ВАША ЗАДАЧА —
Кого Е. И. Корсини рекомендует Достоевскому в своем письме? Ответьте, пожалуйста, по тексту о студенческих кружках 1860-х годов.

Характерным явлением 1860-х годов были кружки студенческой молодежи, которые участники революционного движения называли "настоящей школой общественности"[1566]. Достоевский мог знать о студенческих собраниях из рассказов своих друзей. Заметную роль в студенческой среде играли сестры Сусловы, числившиеся III Отделением среди девиц "известных под именем стриженых" и "принадлежавших к партии нигилистов"[1567]. Страхов мог рассказать Достоевскому об устроенной им на своей квартире "последней пирушке в честь высылаемых студентов"[1568], когда провожали в ссылку участника студенческого движения М. П. Покровского. (Ему Достоевский передаст через Е. А. Штакеншнейдер в 1870-е годы привет, узнав о его возвращении из ссылки и возобновит с ним знакомство[1569].) Студенческие вечера устраивались и у первой слушательницы Петербургского университета Е. И. Корсини, где "собирался более тесный кружок, связанный очень близкими дружескими отношениями и даже сердечными привязанностями"[1570]. Здесь бывали П. И. Боков, М. А. Обручева. Сохранилось письмо Корсини к Достоевскому, свидетельствующее о внимании и доверии революционного студенчества к бывшему петрашевцу. Корсини рекомендует Достоевскому популярного в кругу Чернышевского молодого врача П. И. Бокова[1571]. Весьма вероятно, что популярный среди молодежи автор "Записок из Мертвого дома", один из немногих петрашевцев, вернувшихся в начале 1860-х годов в Петербург, сам не раз бывал почетным гостем студенческих собраний и ему был хорошо знаком "шум и оживленный говор большого собрания…" "человек в пятнадцать"[1572], где, как когда-то в годы его юности, "чуть не дрались", горячо и страстно споря "о социализме", о "провозвестниках новой истины", о "полезной деятельности", призывая друг друга немедленно "разрешить вопрос"[1573]. Несомненно, об этом общении со студенческой средой в начале 1860-х годов вспоминал Достоевский в 1866 г. в письме к М. Н. Каткову: "…Все эти гимназистики, студентики, которых я так много видал, так чисто, так беззаветно обратились в нигилизм во имя чести, правды и истинной пользы!"[1574].

ЗАПИСИ ДАННЫХ —
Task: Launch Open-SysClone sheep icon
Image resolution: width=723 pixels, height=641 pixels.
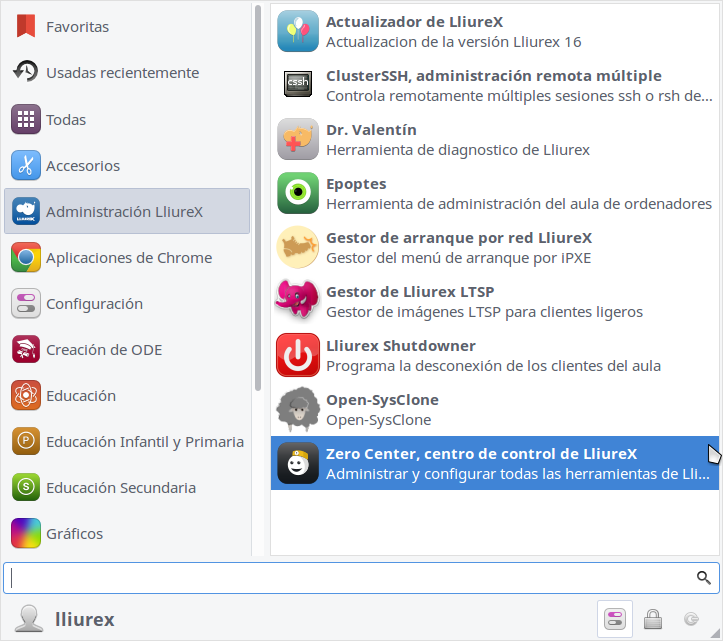Action: (298, 409)
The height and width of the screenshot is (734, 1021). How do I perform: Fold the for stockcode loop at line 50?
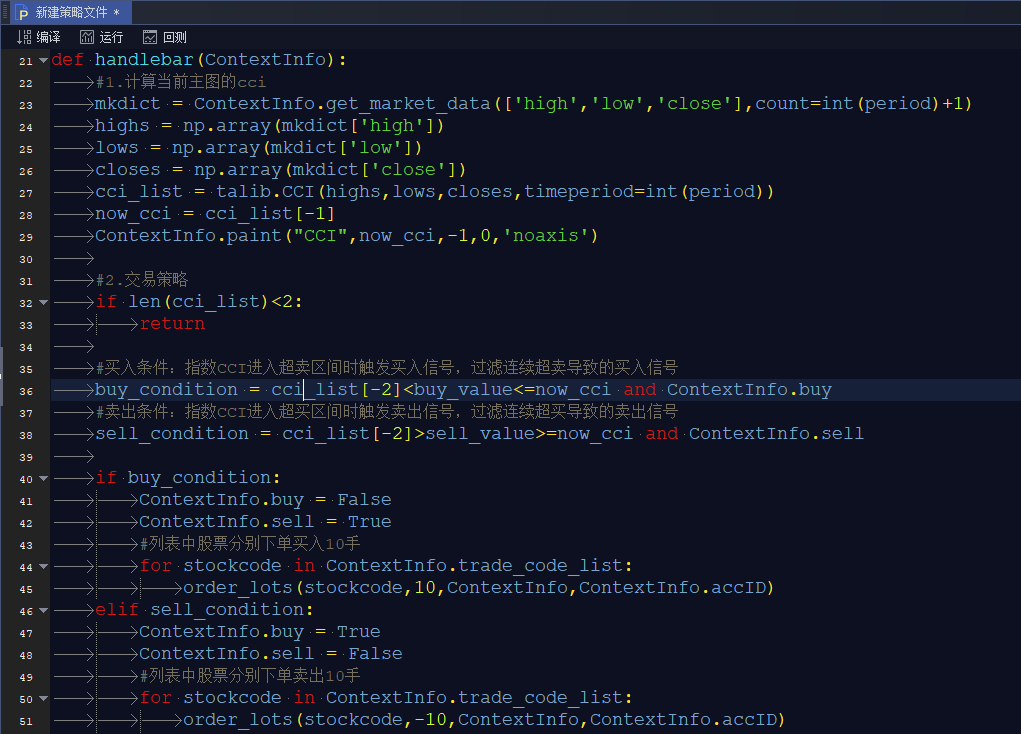pos(43,699)
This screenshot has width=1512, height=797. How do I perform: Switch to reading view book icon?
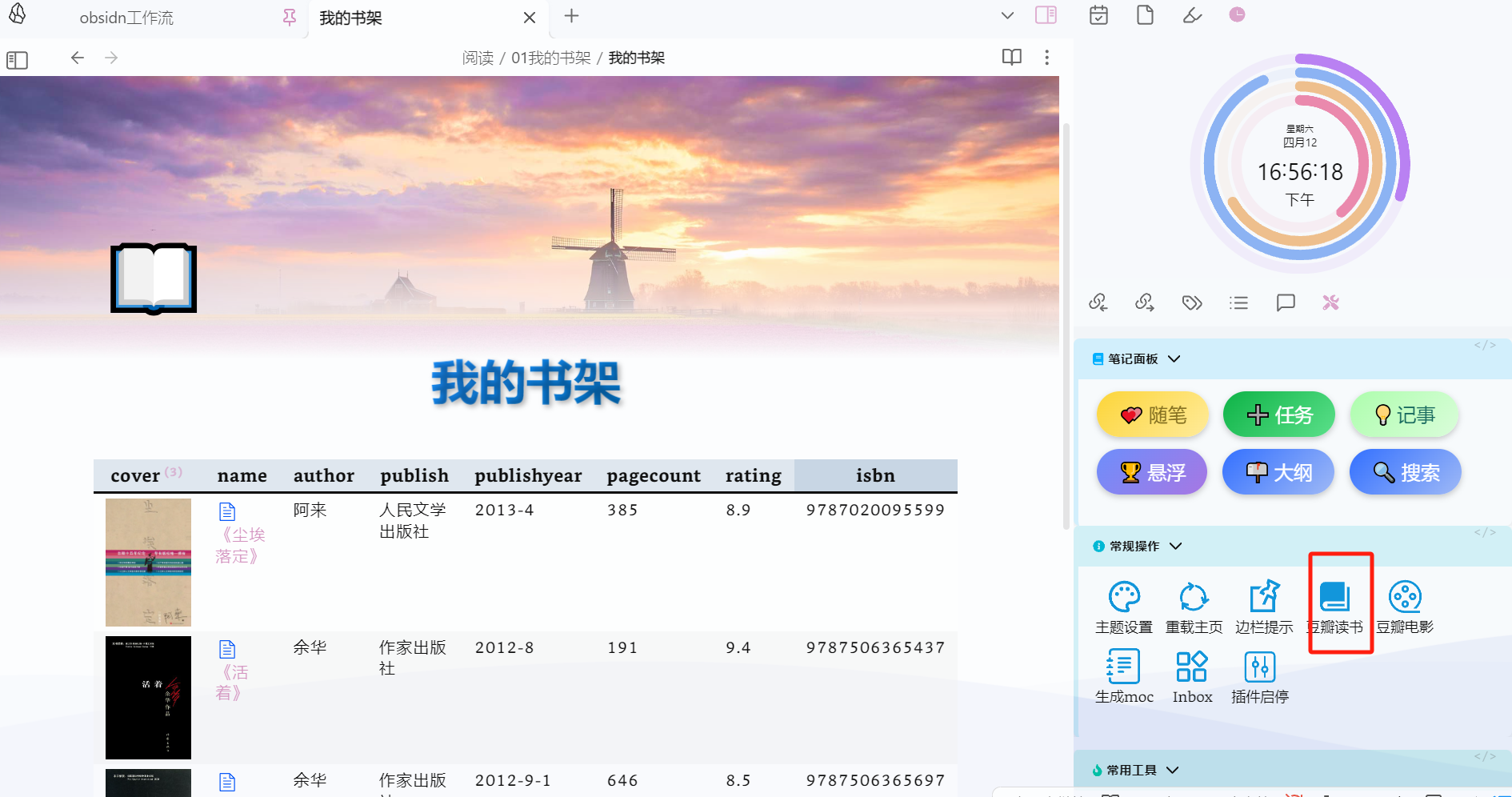pos(1011,58)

ОЖИДАЕМЫЙ ОТВЕТ —
Популярного в кругу Чернышевского молодого врача П. И. Бокова.